On Thursday, 14 September 2023 10:49:35 BST Peter Humphrey wrote:
> On Wednesday, 13 September 2023 16:14:09 BST Michael wrote:
> > I recall this being discussed in a previous thread, but if your CPU has 24
> > threads and you've set:
> > 
> > EMERGE_DEFAULT_OPTS="--jobs=4 --load-average=32
> > MAKEOPTS="-j14"
> > 
> > You will be asking emerge to run up to 4 x 14 = 56 threads, which could
> > potentially eat up to 2G of RAM each, i.e. 112G of RAM.  This will exhaust
> > your 64G of RAM, not taking into account whatever else the OS will be
> > trying to run at the time.
> 
> Yes, I understand that, but I've spent a lot of time watching, and
> instrumenting, and in practice the load doesn't exceed about 33.
> 
> > The --load-average=32 is normally expected to be a floating point number
> 
> That stipulation has only appeared recently.
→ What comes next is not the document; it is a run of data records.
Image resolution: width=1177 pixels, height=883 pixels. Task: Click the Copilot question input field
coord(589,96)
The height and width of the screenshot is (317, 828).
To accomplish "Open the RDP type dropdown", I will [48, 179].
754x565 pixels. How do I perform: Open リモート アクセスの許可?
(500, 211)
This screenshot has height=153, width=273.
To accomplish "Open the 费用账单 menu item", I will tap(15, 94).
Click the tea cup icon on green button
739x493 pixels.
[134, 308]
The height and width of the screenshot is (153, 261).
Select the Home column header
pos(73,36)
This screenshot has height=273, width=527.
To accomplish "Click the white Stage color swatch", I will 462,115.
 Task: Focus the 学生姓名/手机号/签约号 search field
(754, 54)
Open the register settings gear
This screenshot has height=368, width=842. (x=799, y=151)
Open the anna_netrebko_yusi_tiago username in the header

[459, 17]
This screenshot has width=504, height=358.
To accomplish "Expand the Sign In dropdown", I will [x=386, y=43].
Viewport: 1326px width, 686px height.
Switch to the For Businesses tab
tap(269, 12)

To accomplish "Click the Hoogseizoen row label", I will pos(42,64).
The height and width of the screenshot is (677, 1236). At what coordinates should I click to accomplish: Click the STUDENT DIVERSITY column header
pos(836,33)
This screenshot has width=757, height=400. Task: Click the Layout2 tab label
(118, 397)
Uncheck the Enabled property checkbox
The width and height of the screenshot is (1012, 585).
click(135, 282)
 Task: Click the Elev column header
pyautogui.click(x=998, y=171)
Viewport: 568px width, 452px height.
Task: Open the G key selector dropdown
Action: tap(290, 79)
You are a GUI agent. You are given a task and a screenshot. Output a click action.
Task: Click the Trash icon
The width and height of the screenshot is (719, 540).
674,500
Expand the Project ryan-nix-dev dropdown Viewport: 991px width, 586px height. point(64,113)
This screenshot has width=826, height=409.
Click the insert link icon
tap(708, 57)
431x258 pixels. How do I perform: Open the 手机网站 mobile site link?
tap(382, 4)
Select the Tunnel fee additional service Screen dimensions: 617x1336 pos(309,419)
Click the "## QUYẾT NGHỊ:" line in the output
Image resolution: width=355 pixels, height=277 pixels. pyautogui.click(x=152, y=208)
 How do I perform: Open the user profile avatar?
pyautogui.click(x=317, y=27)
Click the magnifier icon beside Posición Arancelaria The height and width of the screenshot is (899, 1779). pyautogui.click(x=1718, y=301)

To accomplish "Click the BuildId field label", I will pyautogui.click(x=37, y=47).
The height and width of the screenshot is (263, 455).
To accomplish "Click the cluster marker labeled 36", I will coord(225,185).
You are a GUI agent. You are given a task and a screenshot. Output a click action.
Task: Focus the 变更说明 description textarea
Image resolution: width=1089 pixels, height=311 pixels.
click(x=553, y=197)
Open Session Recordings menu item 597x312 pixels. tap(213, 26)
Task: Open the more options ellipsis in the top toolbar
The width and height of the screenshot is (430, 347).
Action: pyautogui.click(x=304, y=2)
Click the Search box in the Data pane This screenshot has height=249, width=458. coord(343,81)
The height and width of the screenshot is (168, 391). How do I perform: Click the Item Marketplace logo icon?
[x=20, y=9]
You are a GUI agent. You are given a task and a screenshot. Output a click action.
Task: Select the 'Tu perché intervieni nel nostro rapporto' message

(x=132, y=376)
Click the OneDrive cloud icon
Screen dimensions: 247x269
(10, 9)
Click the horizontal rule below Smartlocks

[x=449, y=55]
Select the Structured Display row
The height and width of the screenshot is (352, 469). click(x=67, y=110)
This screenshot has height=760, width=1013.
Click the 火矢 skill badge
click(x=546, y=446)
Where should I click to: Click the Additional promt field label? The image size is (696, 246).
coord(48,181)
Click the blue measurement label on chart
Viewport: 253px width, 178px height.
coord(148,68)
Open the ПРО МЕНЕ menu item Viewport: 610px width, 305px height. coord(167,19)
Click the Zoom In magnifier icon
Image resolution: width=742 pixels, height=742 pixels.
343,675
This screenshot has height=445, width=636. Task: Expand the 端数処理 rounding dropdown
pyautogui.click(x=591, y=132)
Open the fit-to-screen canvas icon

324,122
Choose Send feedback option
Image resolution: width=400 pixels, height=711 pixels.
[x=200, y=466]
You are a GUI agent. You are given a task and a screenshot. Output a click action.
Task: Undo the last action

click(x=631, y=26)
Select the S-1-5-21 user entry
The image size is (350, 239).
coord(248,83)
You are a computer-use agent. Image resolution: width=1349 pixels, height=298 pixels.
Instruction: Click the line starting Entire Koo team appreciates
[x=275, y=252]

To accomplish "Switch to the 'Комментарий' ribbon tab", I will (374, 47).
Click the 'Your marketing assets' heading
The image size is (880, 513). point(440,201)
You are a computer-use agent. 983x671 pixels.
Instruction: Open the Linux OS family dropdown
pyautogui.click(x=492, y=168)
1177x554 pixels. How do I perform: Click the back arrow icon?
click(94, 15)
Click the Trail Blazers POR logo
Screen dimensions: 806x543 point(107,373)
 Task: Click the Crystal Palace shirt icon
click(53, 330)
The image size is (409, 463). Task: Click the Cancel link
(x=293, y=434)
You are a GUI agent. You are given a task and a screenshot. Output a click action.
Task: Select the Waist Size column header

I have tried adding a '.0' to
> the number, and it's made no noticeaible difference. Besides, I could
> attempt pedantry and declare that the set of all integers is a proper
> subset of all real numbers.  ;-)
> 
> > Of course, not all emerges use make and you may never or rarely emerge 4 x
> > monster packages in parallel to need 2G of RAM for each thread at the same
> > time.
> 
> I have actually had three or four big packages running together, but my
> observation is that they don't pump the load up too far.
> 
> > If only we had at our disposal some AI algorithm to calculate dynamically
> > each time we run emerge the optimal combo of parallel emerge jobs and
> > number of make tasks, so as to achieve the highest total time saving Vs
> > energy spent! Or just the highest total time saving.  ;-)
> 
> Yes, that's what we need, all right.
> 
> > I haven't performed any meaningful comparisons to determine where the
> > greatest gains are to be achieved.  Parallel emerges of many small
> > packages, or a large number of make jobs for big packages.  The
> > combination
> > would change each time according to the individual packages waiting for an
> > update.  In my use case, instinctively feels more beneficial reducing the
> > time I have to wait for huge packages like qtwebengine to finish, than
> > accelerating the updates of half a dozen smaller packages.
> 
> That is the difficulty. I do often rebuild a new system, not trusting the
> existing one any longer, and a lot of time is spent fiddling with four tiny
> packages at a time in the early and middle stages, then benefitting from the
> limit of 4 once the desktop packages begin.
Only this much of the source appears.